In general, clinicians should not draw conclusions about relationships from case series, but rather, they should recognize that the results may generate questions, or even hypotheses, that clinical investigators can address with studies that have optimal safeguards against risk of bias. When the immediate risk of exposure outweighs the benefits (and outweighs the risk of stopping an exposure), the clinician may have to make a management decision with less than optimal data.
How Serious Is the Risk of Bias: Summary
Just as it is true for the resolution of questions of therapeutic effectiveness, clinicians should first look to RCTs to resolve issues of harm. They will often be disappointed in the search and must make use of studies of weaker design. Regardless of the design, however, they should look for an appropriate control population. For cohort studies, the control group should have a similar baseline risk of outcome, or investigators should have used statistical techniques to adjust for differences. In case-control studies, the cases and the controls should have had a similar opportunity to have been exposed, so that if a difference in exposure is observed, one might legitimately conclude that the association could be due to a link between the exposure and the outcome and not due to a confounding factor. Nevertheless, investigators should routinely use statistical techniques to match cases and controls or adjust for differences.

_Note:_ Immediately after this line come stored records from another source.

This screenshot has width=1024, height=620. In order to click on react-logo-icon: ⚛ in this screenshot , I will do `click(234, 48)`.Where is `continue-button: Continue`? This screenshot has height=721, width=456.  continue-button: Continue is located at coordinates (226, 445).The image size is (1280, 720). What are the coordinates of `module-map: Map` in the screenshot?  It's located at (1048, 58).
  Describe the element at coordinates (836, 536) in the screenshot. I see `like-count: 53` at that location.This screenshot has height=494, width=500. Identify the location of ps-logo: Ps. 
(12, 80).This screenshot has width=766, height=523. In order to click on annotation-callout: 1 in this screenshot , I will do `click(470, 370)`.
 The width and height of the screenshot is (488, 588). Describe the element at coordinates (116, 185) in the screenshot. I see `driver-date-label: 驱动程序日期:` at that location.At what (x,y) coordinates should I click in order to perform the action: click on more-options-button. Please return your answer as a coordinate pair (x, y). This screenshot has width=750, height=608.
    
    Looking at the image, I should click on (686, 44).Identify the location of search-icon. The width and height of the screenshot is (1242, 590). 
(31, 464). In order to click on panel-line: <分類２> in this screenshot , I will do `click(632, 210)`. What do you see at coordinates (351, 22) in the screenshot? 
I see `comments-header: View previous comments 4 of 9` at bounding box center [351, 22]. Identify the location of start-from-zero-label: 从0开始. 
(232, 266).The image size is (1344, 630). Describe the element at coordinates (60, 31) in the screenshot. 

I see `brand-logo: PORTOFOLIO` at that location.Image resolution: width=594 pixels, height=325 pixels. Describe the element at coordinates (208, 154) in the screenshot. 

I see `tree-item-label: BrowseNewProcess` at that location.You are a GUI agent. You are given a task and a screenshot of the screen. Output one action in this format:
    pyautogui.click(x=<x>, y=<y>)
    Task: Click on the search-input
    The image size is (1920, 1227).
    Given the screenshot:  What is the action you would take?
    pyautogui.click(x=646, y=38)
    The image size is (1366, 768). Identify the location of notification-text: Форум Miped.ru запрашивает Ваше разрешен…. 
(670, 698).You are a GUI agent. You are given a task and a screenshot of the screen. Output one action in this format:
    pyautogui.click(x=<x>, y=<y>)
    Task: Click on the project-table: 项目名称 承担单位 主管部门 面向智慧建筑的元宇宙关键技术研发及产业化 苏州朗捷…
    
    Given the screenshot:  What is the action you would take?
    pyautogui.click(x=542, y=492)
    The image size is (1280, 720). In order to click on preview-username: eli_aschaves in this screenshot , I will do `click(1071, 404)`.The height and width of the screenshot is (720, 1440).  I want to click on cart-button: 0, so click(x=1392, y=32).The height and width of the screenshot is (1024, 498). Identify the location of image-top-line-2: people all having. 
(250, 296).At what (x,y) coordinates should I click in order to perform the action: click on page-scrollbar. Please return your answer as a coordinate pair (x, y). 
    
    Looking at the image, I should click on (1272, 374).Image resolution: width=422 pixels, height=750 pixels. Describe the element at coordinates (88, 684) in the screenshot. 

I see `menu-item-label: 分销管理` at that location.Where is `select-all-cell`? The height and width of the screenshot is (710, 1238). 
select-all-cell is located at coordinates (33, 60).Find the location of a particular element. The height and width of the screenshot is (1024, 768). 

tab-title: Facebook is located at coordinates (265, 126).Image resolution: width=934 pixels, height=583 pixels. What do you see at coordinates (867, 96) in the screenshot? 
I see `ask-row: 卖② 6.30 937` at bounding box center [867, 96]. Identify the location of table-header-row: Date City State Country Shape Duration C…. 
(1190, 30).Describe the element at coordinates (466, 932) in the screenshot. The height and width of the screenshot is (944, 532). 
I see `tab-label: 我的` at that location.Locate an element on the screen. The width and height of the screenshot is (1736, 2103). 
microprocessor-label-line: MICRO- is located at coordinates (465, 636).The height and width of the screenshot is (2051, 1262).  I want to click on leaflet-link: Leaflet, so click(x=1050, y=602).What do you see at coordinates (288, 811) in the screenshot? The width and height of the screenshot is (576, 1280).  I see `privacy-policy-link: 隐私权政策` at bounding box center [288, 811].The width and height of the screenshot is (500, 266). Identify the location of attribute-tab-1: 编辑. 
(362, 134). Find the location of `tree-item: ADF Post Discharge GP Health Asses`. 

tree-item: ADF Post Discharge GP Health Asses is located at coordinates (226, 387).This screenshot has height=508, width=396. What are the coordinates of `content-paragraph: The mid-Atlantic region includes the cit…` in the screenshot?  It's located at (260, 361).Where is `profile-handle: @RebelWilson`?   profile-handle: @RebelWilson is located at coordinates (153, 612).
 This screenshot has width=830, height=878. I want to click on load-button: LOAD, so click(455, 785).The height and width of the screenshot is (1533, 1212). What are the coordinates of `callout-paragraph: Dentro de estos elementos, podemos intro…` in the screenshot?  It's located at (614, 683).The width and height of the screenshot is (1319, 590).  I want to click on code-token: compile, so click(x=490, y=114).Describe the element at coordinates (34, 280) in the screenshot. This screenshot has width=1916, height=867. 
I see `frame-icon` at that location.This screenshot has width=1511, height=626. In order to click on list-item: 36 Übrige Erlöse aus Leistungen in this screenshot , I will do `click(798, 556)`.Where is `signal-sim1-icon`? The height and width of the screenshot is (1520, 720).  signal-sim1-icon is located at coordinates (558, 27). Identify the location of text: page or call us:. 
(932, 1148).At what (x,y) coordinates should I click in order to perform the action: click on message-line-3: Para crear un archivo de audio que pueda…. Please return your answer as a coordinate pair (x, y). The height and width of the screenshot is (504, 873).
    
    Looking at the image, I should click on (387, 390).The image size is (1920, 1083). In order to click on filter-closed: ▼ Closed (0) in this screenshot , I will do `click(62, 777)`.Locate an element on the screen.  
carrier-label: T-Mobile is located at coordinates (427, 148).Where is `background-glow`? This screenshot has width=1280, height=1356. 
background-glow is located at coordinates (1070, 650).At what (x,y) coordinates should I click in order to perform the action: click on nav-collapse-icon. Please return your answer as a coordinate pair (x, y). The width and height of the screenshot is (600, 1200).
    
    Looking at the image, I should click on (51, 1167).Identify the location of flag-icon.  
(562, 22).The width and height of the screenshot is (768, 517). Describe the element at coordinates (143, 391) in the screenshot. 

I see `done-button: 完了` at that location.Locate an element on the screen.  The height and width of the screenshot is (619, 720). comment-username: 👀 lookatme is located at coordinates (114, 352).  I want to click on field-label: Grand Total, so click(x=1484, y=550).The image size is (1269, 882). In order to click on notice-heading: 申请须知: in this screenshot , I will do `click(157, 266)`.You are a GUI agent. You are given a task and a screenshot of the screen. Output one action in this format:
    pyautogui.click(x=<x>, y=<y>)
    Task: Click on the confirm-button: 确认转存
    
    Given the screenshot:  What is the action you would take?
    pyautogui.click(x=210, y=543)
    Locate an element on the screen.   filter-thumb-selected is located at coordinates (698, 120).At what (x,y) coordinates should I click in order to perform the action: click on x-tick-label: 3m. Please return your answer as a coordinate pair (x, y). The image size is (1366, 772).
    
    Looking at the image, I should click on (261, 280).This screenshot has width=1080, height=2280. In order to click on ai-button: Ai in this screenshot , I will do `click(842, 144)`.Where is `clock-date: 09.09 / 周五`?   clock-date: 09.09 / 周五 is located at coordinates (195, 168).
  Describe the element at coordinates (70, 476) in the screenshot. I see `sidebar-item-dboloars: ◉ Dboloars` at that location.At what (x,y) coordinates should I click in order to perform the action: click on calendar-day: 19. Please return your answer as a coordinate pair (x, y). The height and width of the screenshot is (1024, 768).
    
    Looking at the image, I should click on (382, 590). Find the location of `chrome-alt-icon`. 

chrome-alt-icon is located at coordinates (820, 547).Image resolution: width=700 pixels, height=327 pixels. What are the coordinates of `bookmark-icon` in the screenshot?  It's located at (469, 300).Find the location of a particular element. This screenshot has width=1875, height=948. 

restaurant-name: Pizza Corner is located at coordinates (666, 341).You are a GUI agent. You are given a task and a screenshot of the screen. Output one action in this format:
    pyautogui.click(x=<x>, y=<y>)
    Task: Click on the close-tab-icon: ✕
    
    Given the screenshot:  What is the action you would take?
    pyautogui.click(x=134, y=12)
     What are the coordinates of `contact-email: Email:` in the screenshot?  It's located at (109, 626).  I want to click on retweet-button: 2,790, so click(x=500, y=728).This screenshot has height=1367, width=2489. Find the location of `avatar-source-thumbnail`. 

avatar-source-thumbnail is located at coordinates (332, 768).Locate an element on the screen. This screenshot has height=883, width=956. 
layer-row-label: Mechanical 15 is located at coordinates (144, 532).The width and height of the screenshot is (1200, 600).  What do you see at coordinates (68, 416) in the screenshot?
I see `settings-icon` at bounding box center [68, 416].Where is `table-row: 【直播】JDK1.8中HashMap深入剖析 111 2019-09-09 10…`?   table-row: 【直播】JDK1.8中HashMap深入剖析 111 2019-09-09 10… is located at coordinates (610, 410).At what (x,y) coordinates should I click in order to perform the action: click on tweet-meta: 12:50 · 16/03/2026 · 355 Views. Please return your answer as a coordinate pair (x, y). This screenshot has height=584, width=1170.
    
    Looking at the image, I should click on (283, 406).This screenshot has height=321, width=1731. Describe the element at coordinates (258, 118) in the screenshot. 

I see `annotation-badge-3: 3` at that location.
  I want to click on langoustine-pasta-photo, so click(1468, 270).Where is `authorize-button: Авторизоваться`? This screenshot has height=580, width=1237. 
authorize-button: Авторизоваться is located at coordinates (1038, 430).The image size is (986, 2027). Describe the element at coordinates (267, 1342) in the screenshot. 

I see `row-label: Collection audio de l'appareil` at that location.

Even when investigators have taken all of the appropriate steps to minimize bias, clinicians should bear in mind that residual differences between groups still may bias the results of observational studies.32 Because evidence, clinician preferences, and patient values and preferences determine the use of interventions in the real world, exposed and unexposed patients are likely to differ in prognostic factors.
USING THE GUIDE
Returning to our earlier discussion, the study that we retrieved investigating the association between soy milk (or soy formula) and the development of peanut allergy used a case–control design.1 Those with peanut allergy (cases) appeared to be similar to controls with respect to the indication or circumstances leading to soy exposure, but there were a few potentially important imbalances. In the peanut allergy group, a family history of peanut allergy and an older sibling with a history of milk intolerance were more common and could have biased the likelihood of a subsequent child's being exposed to soy. To avoid confounding, the investigators conducted an adjusted analysis.
The methods for determining exposure were similar for cases and controls because the data were collected with the interviewers and parents unaware of the hypothesis that related soy exposure to peanut allergy (thus avoiding interviewer bias and perhaps recall bias). With regard to access to soy, all of the children came from the same geographic region, although this does not ensure that cultural and economic factors that might determine soy access were similar in cases and controls. Overall, protection from risk of bias seemed adequate.